5.6.3 Asymmetric Aziridination

Aziridines are versatile building blocks in organic synthesis. Considerable progress has been made in the area of asymmetric aziridination employing copper based systems. Mn(porphyrin) and Mn-salen complexes have been shown as effective catalysts for this reaction. The reactions proceed via active nitrenoid species and most of the methods use a hypervalent iodine reagent such as PhI=NTs as nitrenoid source. The deprotection of N-sulfonyl groups require harsh reaction conditions, development of new methods has thus been focused without protecting group or with a readily removable group.
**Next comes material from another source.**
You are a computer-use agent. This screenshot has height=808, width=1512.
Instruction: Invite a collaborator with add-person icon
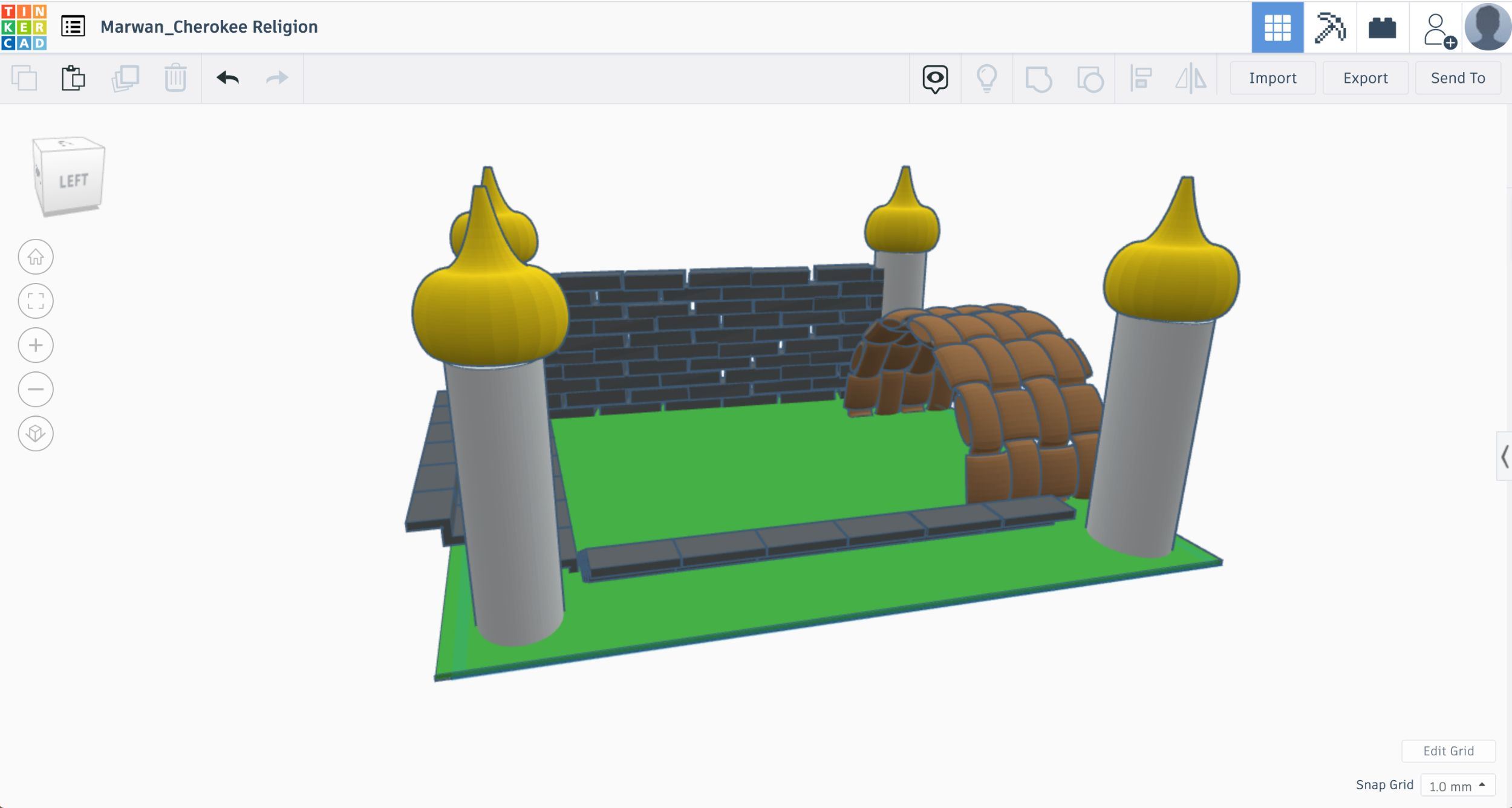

In this context, the use of azide compounds as nitrogen source has been recently demonstrated.

Ru-salen is found to be effective catalyst for the aziridination of alkenes with TsN₃ at room temperature with excellent enantioselectivity (Scheme \(\PageIndex{12}\)). p -Nitro and o -nitrobenzenesulfonyl azide and 2-(trimethylsilyl)ethanesulfonyl azide (SESN₃) are also effective for this reaction affording the aziridine with high enantioselectivity. Furthermore, less nucleophilic α, β -unsaturated esters proceed aziridination with high enantioselectivity.

An aminimide that is generated by deprotonation of the corresponding aminimine undergoes aziridination of chalcone via conjugate addition and ring closure by N-N bond cleavage. For example, O-mesitylenesulfonylhydroxylamine proceeds reaction in the presence of (+)-Troger base and CsOH∙.H₂O with moderate enantioselectivity (Scheme \(\PageIndex{13}\)). Soon after the use of quiniclidine for the reaction of O -(diphenylphosphinyl)hydroxylamine with chalcone is shown with 56% ee (Scheme \(\PageIndex{14}\)).